━━ RECORDS FOR THIS TASK ━━

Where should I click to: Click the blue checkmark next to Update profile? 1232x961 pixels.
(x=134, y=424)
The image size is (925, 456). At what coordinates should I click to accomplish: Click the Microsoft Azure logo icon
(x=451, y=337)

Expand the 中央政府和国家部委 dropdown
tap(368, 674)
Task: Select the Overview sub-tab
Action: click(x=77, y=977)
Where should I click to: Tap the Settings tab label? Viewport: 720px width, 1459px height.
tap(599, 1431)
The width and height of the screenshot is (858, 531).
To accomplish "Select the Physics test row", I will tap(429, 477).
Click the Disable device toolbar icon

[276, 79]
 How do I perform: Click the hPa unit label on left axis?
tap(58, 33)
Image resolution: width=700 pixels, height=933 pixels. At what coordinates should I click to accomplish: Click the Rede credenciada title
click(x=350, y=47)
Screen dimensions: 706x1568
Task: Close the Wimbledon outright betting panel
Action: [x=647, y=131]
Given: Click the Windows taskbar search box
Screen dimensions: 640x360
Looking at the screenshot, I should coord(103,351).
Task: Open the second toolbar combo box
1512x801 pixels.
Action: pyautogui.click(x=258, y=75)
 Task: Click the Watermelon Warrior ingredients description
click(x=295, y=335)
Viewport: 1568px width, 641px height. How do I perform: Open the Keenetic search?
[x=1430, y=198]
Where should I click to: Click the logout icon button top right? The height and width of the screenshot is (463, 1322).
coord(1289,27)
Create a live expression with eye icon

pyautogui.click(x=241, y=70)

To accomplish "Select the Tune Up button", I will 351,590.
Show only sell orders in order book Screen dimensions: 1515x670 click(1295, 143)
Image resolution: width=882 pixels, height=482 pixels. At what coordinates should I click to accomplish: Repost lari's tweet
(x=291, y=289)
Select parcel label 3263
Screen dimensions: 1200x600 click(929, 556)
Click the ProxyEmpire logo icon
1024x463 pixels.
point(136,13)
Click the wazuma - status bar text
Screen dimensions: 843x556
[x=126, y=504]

━━━

## TASK GOAL
All the records above need to be restated exactly, line by line.

## RESULT OF THIS TASK
Where should I click to: Click the blue checkmark next to Update profile? 1232x961 pixels.
(x=134, y=424)
The image size is (925, 456). At what coordinates should I click to accomplish: Click the Microsoft Azure logo icon
(x=451, y=337)

Expand the 中央政府和国家部委 dropdown
tap(368, 674)
Task: Select the Overview sub-tab
Action: click(x=77, y=977)
Where should I click to: Tap the Settings tab label? Viewport: 720px width, 1459px height.
tap(599, 1431)
The width and height of the screenshot is (858, 531).
To accomplish "Select the Physics test row", I will tap(429, 477).
Click the Disable device toolbar icon

[276, 79]
 How do I perform: Click the hPa unit label on left axis?
tap(58, 33)
Image resolution: width=700 pixels, height=933 pixels. At what coordinates should I click to accomplish: Click the Rede credenciada title
click(x=350, y=47)
Screen dimensions: 706x1568
Task: Close the Wimbledon outright betting panel
Action: [x=647, y=131]
Given: Click the Windows taskbar search box
Screen dimensions: 640x360
Looking at the screenshot, I should coord(103,351).
Task: Open the second toolbar combo box
1512x801 pixels.
Action: pyautogui.click(x=258, y=75)
 Task: Click the Watermelon Warrior ingredients description
click(x=295, y=335)
Viewport: 1568px width, 641px height. How do I perform: Open the Keenetic search?
[x=1430, y=198]
Where should I click to: Click the logout icon button top right? The height and width of the screenshot is (463, 1322).
coord(1289,27)
Create a live expression with eye icon

pyautogui.click(x=241, y=70)

To accomplish "Select the Tune Up button", I will 351,590.
Show only sell orders in order book Screen dimensions: 1515x670 click(1295, 143)
Image resolution: width=882 pixels, height=482 pixels. At what coordinates should I click to accomplish: Repost lari's tweet
(x=291, y=289)
Select parcel label 3263
Screen dimensions: 1200x600 click(929, 556)
Click the ProxyEmpire logo icon
1024x463 pixels.
point(136,13)
Click the wazuma - status bar text
Screen dimensions: 843x556
[x=126, y=504]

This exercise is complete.